CREATE TABLE messages (
    conversation_id UUID,
    message_id      TIMEUUID,
    sender_id       BIGINT,
    content         TEXT,
    message_type    TEXT,
    created_at      TIMESTAMP,
    PRIMARY KEY (conversation_id, message_id)
) WITH CLUSTERING ORDER BY (message_id DESC);

Why Cassandra?

  • Handles write-heavy workloads (100B messages/day)
  • Natural time-series ordering via TIMEUUID clustering
  • Linear horizontal scaling
  • Tunable consistency (LOCAL_QUORUM for writes, ONE for reads)

Connection Registry

Redis for mapping user IDs to WebSocket server instances:

  • Key: user:{userId} → Value: {serverId, connectionId}
  • TTL: Auto-expires when WebSocket disconnects

Presence System

Tracking online/offline status for 2B users is challenging. Naive approaches (heartbeat every 5 seconds per user) generate enormous traffic.

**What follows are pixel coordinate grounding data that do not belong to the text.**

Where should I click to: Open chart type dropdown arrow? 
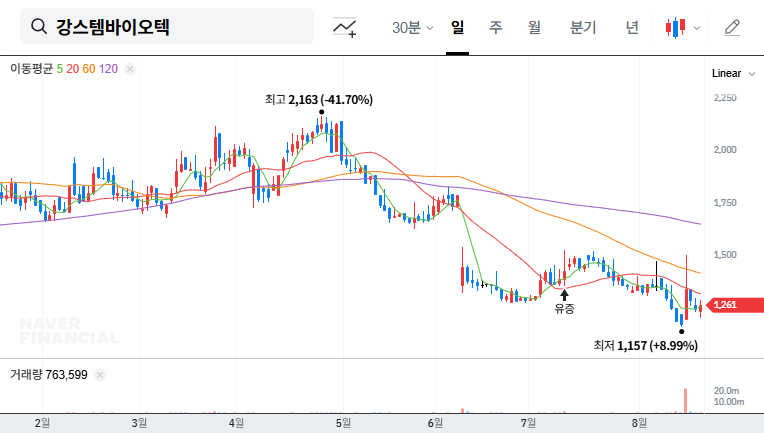(x=697, y=28)
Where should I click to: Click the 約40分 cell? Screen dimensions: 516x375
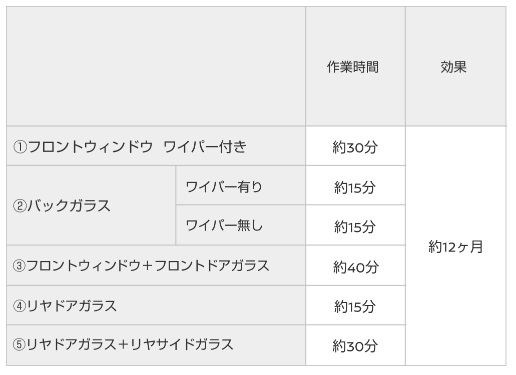(x=355, y=267)
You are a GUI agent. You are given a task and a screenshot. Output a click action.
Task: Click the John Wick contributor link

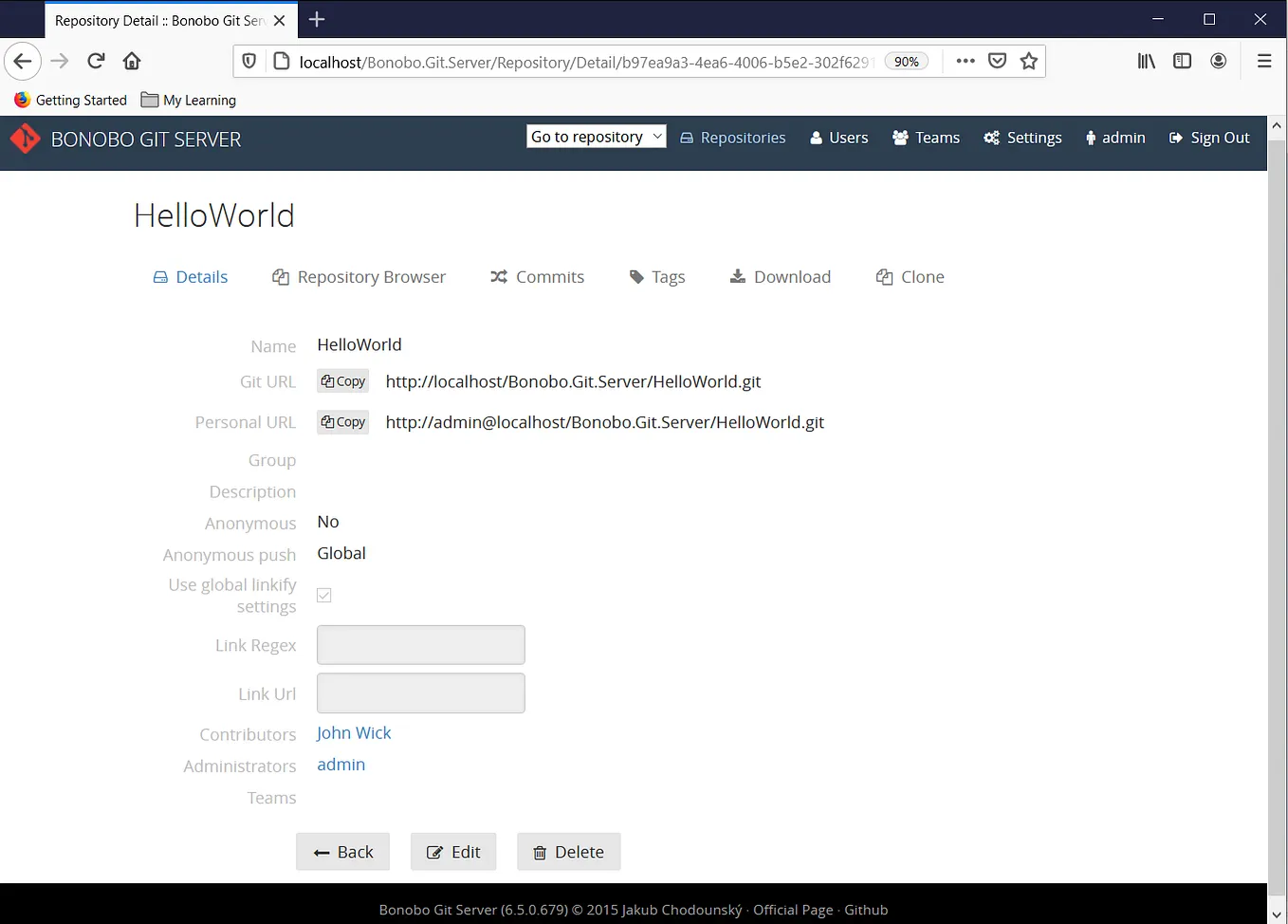[x=354, y=732]
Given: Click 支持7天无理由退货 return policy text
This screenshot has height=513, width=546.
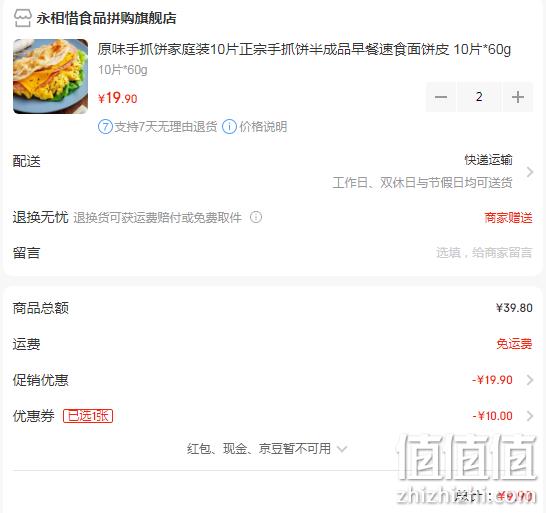Looking at the screenshot, I should click(x=166, y=127).
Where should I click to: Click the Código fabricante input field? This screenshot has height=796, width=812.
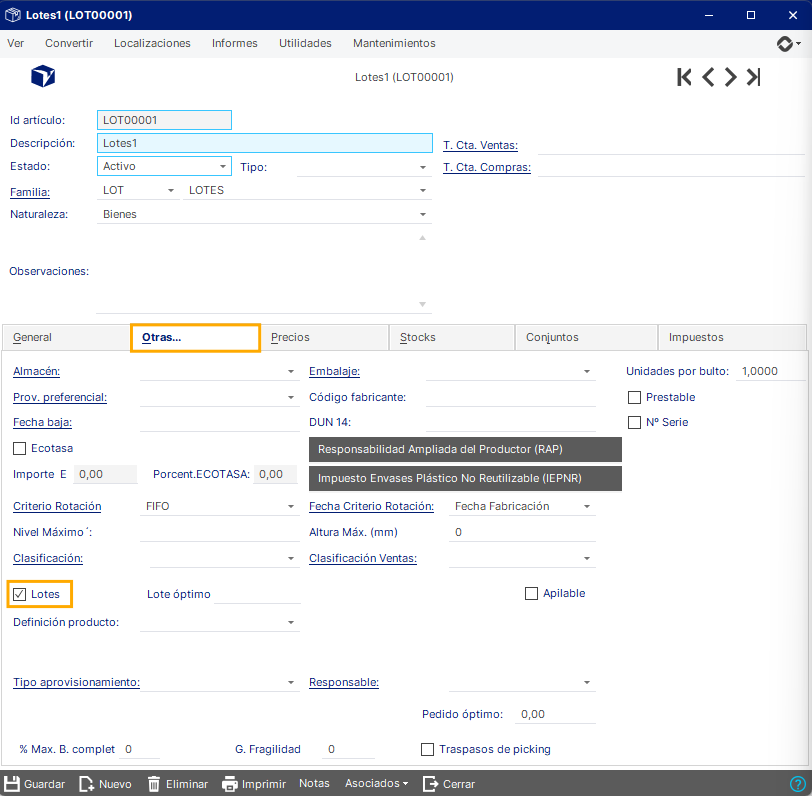(510, 397)
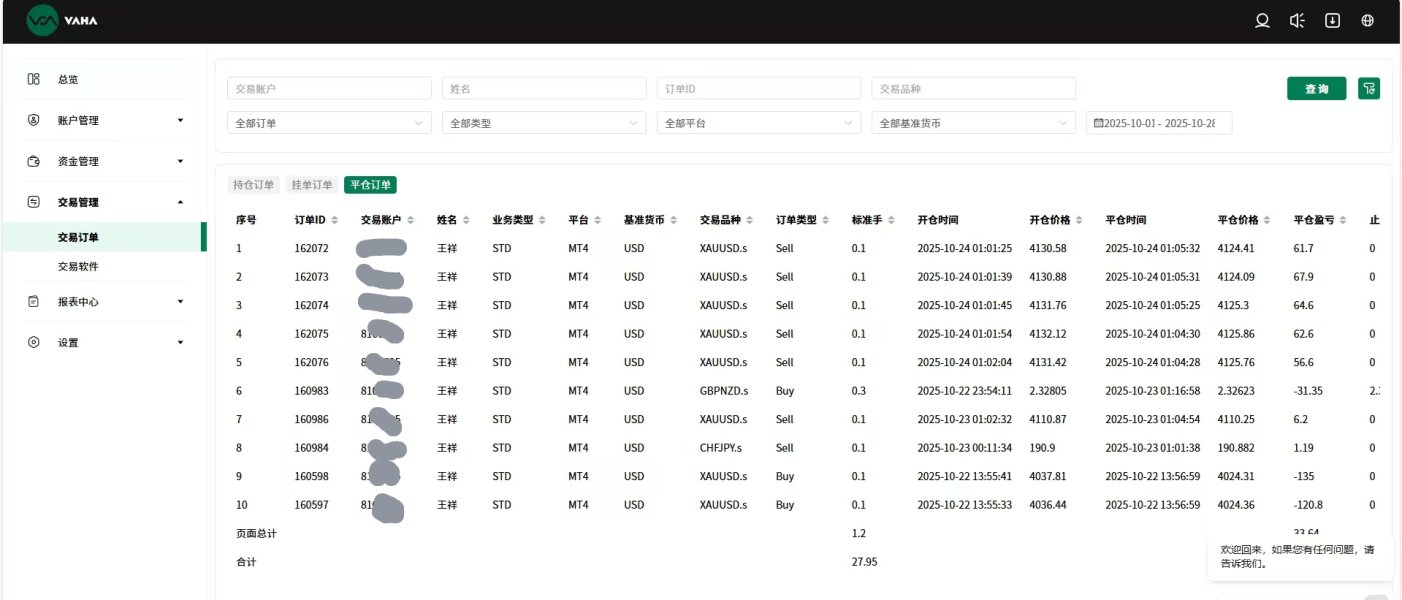Click the announcement speaker icon
The height and width of the screenshot is (600, 1402).
(x=1297, y=21)
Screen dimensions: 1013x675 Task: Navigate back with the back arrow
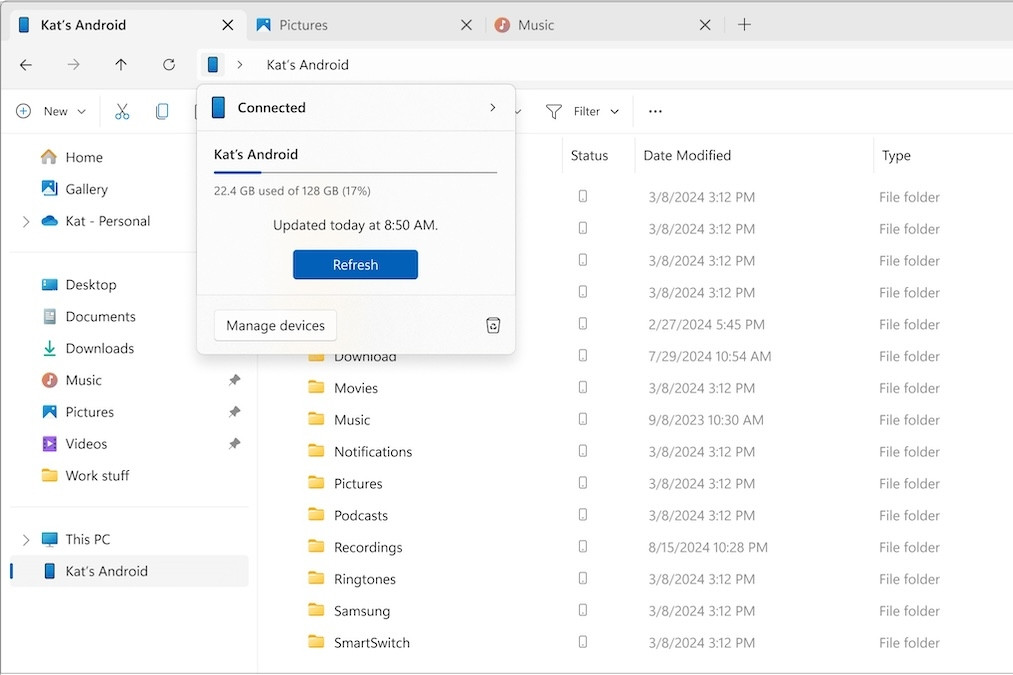[26, 65]
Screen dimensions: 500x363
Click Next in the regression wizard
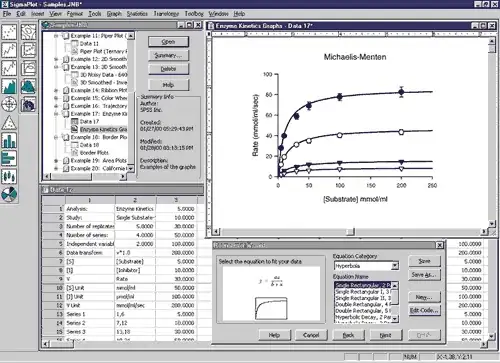(386, 335)
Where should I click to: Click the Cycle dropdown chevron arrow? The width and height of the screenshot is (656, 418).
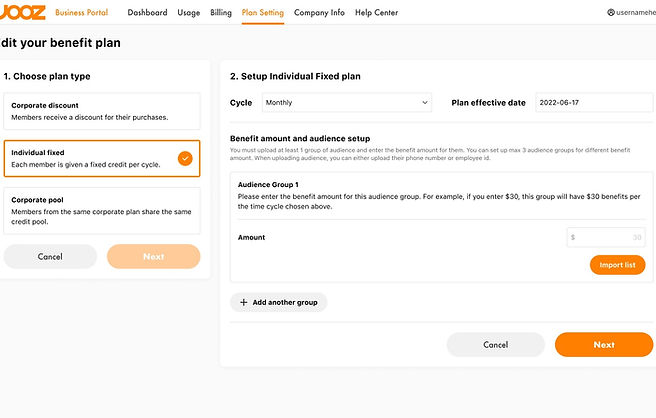click(x=425, y=103)
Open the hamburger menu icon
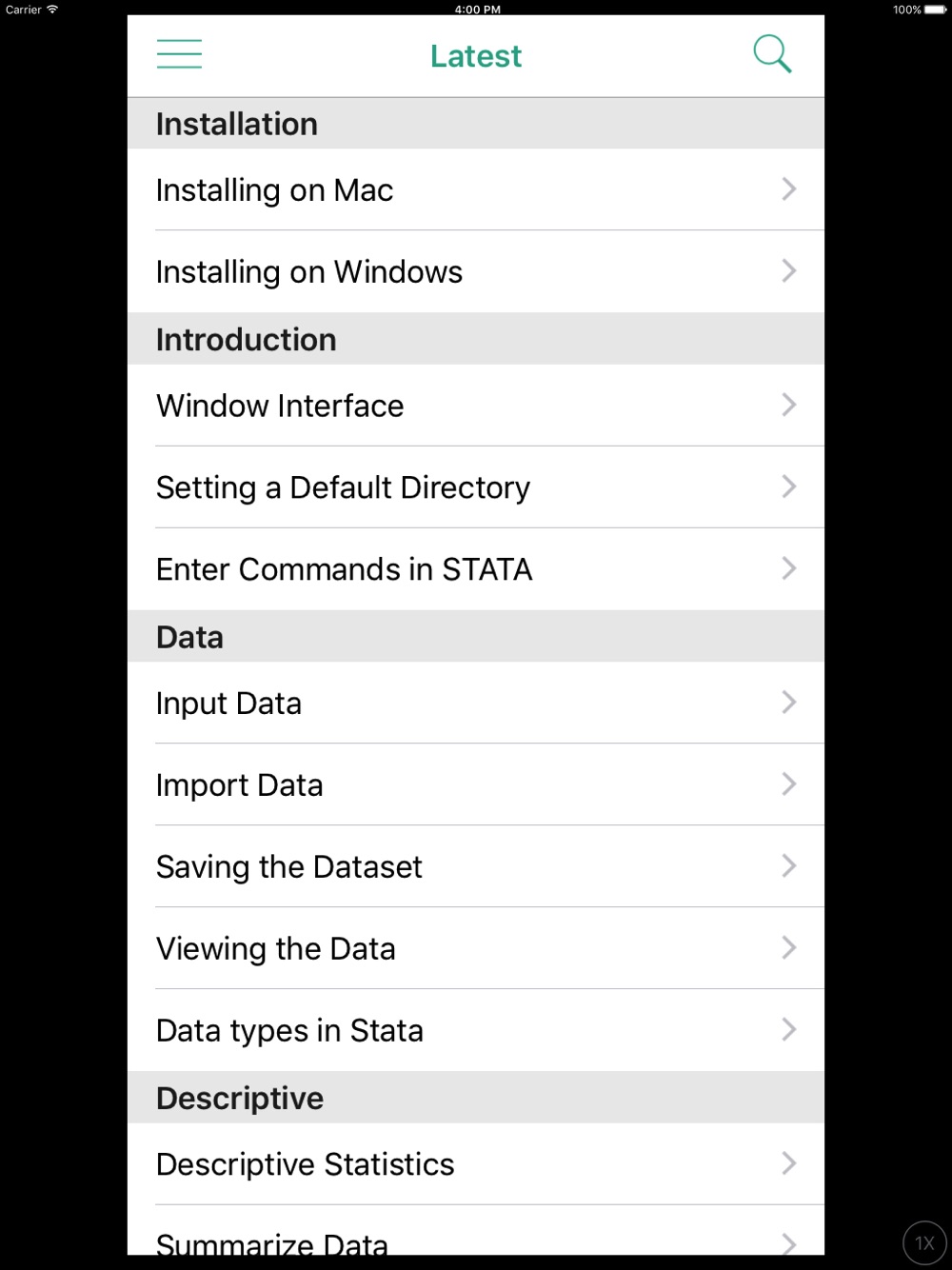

Approach: Lazy Presence with Subscription

  • Users only receive presence updates for contacts they're actively chatting with
  • Presence is tracked via WebSocket connection lifecycle (connect = online, disconnect = offline)
  • Heartbeat interval: 30 seconds (to detect zombie connections)
  • Presence state is stored in Redis with 60-second TTL, refreshed by heartbeats

Group Messaging

Fan-Out on Write

When a message is sent to a group:

  1. Chat Service receives the message
  2. Looks up group membership (cached in Redis)
  3. Creates a copy of the message for each member's conversation timeline
  4. Routes each copy to the member's connection server

For small groups (≤256 members), fan-out on write is acceptable. For large broadcast lists, consider fan-out on read instead.

Scaling Strategies

Connection Layer

  • Consistent hashing to route users to specific WebSocket servers
  • Sticky sessions via load balancer to maintain WebSocket connections
  • Horizontal scaling by adding more WebSocket servers

Message Storage

  • Sharding by conversation_id ensures all messages for a conversation are on the same Cassandra node
  • Compaction strategy — Time-Window compaction for time-series message data
  • Hot conversation handling — Viral group chats are detected and distributed across multiple replicas

Failure Handling

  • WebSocket server crash: Client detects disconnect, reconnects to a different server, drains offline queue
  • Message store failure: Write-ahead log in the Chat Service buffers messages during brief Cassandra outages
  • Split-brain in presence: Accept that presence may be stale for up to 60 seconds; clients should handle "last seen" gracefully

Tradeoffs

  1. Fan-out on write vs. read: Write amplification for groups (each message stored N times) vs. read amplification. We chose write for small groups since most messages are read by all members anyway.
  2. Cassandra vs. PostgreSQL: Cassandra's eventual consistency means a message might briefly appear on one device before another, but the write throughput is necessary at this scale.
  3. WebSocket vs. Long Polling: WebSockets have higher resource cost per connection but provide true real-time delivery. At WhatsApp's scale, the infrastructure cost is justified.